**Your instructions:** The data must be returned in full and exactly as given.

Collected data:
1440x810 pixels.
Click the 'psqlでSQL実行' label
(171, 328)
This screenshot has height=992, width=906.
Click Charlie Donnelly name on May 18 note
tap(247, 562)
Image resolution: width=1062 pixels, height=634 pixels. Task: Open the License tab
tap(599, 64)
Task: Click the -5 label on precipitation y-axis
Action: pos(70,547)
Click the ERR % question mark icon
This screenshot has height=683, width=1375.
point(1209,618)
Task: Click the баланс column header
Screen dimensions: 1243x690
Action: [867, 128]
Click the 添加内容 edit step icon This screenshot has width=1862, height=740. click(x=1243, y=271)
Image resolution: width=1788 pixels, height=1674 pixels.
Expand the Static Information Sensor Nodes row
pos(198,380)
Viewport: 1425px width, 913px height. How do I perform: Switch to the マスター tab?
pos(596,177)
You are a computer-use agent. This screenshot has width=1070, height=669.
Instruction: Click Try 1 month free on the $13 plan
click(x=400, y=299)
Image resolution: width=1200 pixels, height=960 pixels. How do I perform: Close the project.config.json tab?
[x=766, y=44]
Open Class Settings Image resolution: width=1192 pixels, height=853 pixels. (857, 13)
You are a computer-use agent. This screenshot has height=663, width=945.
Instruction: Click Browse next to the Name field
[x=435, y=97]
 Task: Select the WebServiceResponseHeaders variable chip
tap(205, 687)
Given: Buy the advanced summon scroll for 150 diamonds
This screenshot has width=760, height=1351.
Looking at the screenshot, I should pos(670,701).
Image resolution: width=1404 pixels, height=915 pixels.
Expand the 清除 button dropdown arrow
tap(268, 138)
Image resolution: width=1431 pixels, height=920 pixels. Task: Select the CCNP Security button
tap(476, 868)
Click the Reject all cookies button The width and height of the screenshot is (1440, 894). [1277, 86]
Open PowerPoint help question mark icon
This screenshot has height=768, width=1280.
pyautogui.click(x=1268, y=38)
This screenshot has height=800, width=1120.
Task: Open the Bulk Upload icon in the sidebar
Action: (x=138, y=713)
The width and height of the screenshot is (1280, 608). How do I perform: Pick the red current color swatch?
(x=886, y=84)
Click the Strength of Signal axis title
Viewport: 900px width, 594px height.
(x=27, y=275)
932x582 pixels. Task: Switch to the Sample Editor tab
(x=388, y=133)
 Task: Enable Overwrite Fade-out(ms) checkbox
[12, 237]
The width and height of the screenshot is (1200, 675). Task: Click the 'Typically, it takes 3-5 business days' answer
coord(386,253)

**Reply:**
1440x810 pixels.
Click the 'psqlでSQL実行' label
(171, 328)
This screenshot has height=992, width=906.
Click Charlie Donnelly name on May 18 note
tap(247, 562)
Image resolution: width=1062 pixels, height=634 pixels. Task: Open the License tab
tap(599, 64)
Task: Click the -5 label on precipitation y-axis
Action: pos(70,547)
Click the ERR % question mark icon
This screenshot has height=683, width=1375.
point(1209,618)
Task: Click the баланс column header
Screen dimensions: 1243x690
Action: [867, 128]
Click the 添加内容 edit step icon This screenshot has width=1862, height=740. click(x=1243, y=271)
Image resolution: width=1788 pixels, height=1674 pixels.
Expand the Static Information Sensor Nodes row
pos(198,380)
Viewport: 1425px width, 913px height. How do I perform: Switch to the マスター tab?
pos(596,177)
You are a computer-use agent. This screenshot has width=1070, height=669.
Instruction: Click Try 1 month free on the $13 plan
click(x=400, y=299)
Image resolution: width=1200 pixels, height=960 pixels. How do I perform: Close the project.config.json tab?
[x=766, y=44]
Open Class Settings Image resolution: width=1192 pixels, height=853 pixels. (857, 13)
You are a computer-use agent. This screenshot has height=663, width=945.
Instruction: Click Browse next to the Name field
[x=435, y=97]
 Task: Select the WebServiceResponseHeaders variable chip
tap(205, 687)
Given: Buy the advanced summon scroll for 150 diamonds
This screenshot has width=760, height=1351.
Looking at the screenshot, I should pos(670,701).
Image resolution: width=1404 pixels, height=915 pixels.
Expand the 清除 button dropdown arrow
tap(268, 138)
Image resolution: width=1431 pixels, height=920 pixels. Task: Select the CCNP Security button
tap(476, 868)
Click the Reject all cookies button The width and height of the screenshot is (1440, 894). [1277, 86]
Open PowerPoint help question mark icon
This screenshot has height=768, width=1280.
pyautogui.click(x=1268, y=38)
This screenshot has height=800, width=1120.
Task: Open the Bulk Upload icon in the sidebar
Action: (x=138, y=713)
The width and height of the screenshot is (1280, 608). How do I perform: Pick the red current color swatch?
(x=886, y=84)
Click the Strength of Signal axis title
Viewport: 900px width, 594px height.
(x=27, y=275)
932x582 pixels. Task: Switch to the Sample Editor tab
(x=388, y=133)
 Task: Enable Overwrite Fade-out(ms) checkbox
[12, 237]
The width and height of the screenshot is (1200, 675). Task: Click the 'Typically, it takes 3-5 business days' answer
coord(386,253)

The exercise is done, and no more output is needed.